◆ TASK REQUIREMENTS ◆
1 - Translate this sentence from the passage about the Red Road Forward documentary into Spanish: "Not only did the documentary, produced by CBC journalists in Regina, reach a national audience, but Anderson also knew that coming forward helped save his life."
2 - Summarize the passage about the Red Road Forward documentary in two sentences.
3 - Please carry on writing the passage about the Red Road Forward documentary from the point where it stops.

That’s why the television documentary Red Road Forward appealed to him in many ways — he was happy to tell his story again for producers because he knew how many other Aboriginal adults were children when they were molested at the now-infamous residential school system in Canada.
PhotoCaption: CBC producer Brett Bradshaw (left), residential school survivor Ben Pratt (center) and CBC producer Carol Morin People were all smiles at a special screening of the documentary Red Road Forward held at the Royal Saskatchewan Museum in Regina in July.
Not only did the documentary, produced by CBC journalists in Regina, reach a national audience, but Anderson also knew that coming forward helped save his life.
“I was walking around handing out $50 bills to people I didn’t even know,” Miles said in the documentary, which received a special screening at the Royal Saskatchewan Museum in Regina on July 30.
Among the struggles Anderson faced were those associated with the payouts from the federal government to former residential students. Without advice on how to handle finances or counselling for his childhood abuse and alcoholism as an adult, he nearly went off the deep-end after receiving a big cheque from Ottawa. Thankfully, he found help for the long-list of personal issues associated with his time at the Gordon Residential School.

◆ INFORMATION PROVIDED ◆
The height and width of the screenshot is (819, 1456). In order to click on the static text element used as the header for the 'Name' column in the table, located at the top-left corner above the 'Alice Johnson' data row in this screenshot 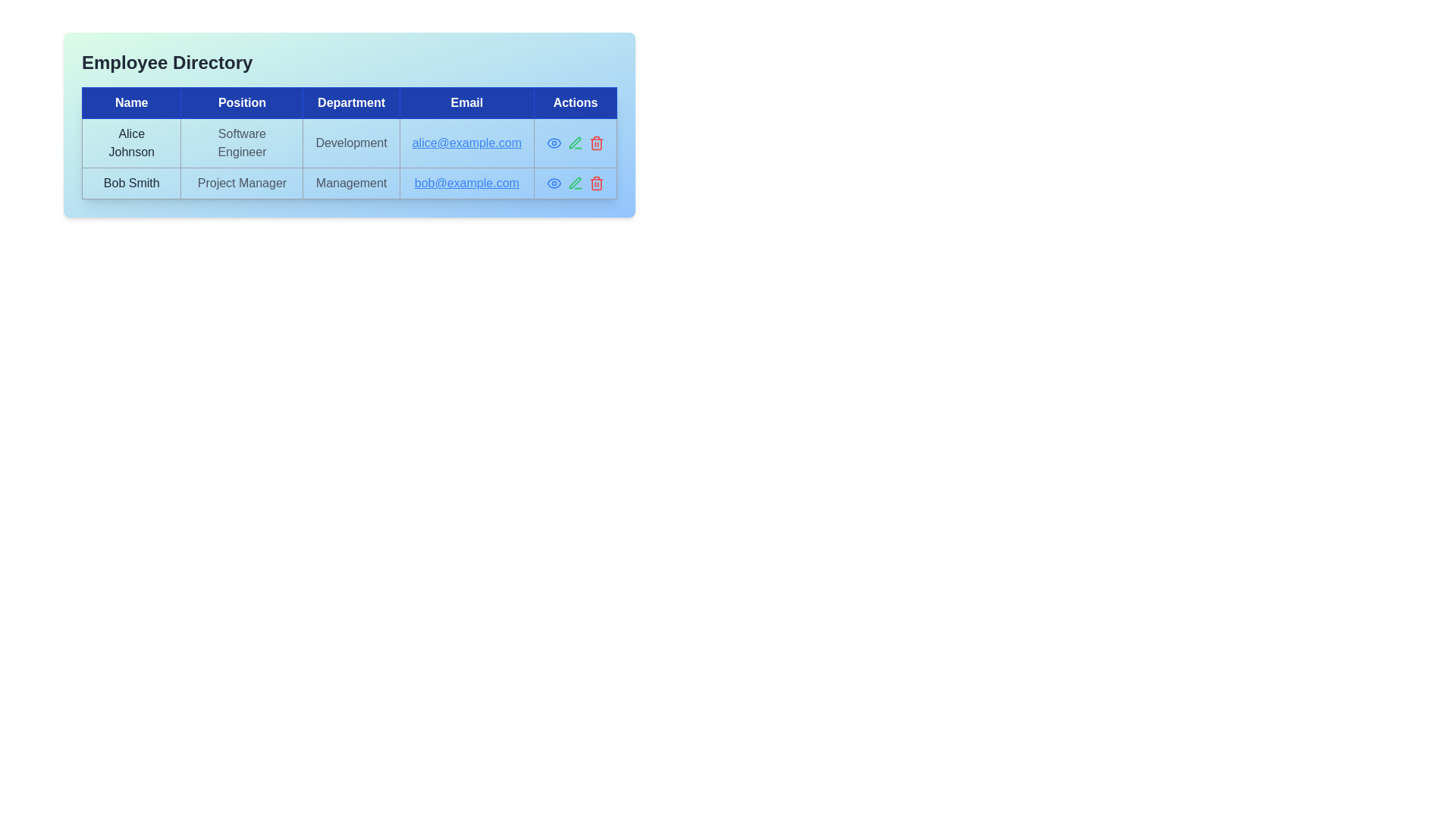, I will do `click(131, 102)`.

◆ RESPONSES ◆
1 - El documental, producido por periodistas de la CBC en Regina, no solo llegó a un público nacional, sino que Anderson también sabía que dar un paso al frente le ayudó a salvar la vida.

2 - Red Road Forward, a documentary produced by CBC journalists in Regina, tells the story of Anderson, who was abused as a child in Canada's residential school system, and it reached a national audience. After receiving a big payout from the federal government without financial advice or counseling for his abuse and alcoholism, Anderson nearly went off the deep end, but he found help for the personal issues tied to his time at the Gordon Residential School.

3 -
“I almost went the wrong route ... if I didn’t go that route, I would have ended up just like my nephew. He ended up dying of an overdose of needle drugs,” Anderson said in an interview for Sage.
Red Road Forward began as an idea for a radio report, and then morphed into a television series before it became the hour-long documentary that is now being made available for community groups and others interested in learning from the residential school struggles. It recently aired on the CBC’s main network.
The program features interviews with five former students from the Gordon school. It begins with the horrifying details of abuse before it explains the Truth and Reconciliation Commission, the apology from Canadian Prime Minister Stephen Harper, and the money that many of the former students have received. It’s the money that has become a turning point for many — some people found themselves suddenly wealthy and unable to keep themselves from fuelling their addictions with fatal results.
The program ends with stories of healing and an explanation of how many men and women have managed to put their lives into perspective and now enjoy a life without alcohol and drugs. However, the program makes it clear not all attempts by former students at counselling and sobriety have been successful.
Current affairs producer Brett Bradshaw said it was the perfect time to address the issues because it had been two years since the Truth and Reconciliation Commission. Gordon First Nations was the ideal location to search for interview subjects because it’s nearby, and because its school was among the most notorious in the country, she said.
After spending time on the First Nation, Bradshaw found that people like Anderson were not only willing to participate, but also able to provide details of abuse as well as their stories of recovery.
“We wanted it be well-rounded. We knew that there was some good among all the bad. We knew that a lot of people hit rock bottom. But we knew there were a lot of people who had a lot of resilience,” said Bradshaw.
She quickly learned there was a complex series of emotions, struggles and victories among the former students.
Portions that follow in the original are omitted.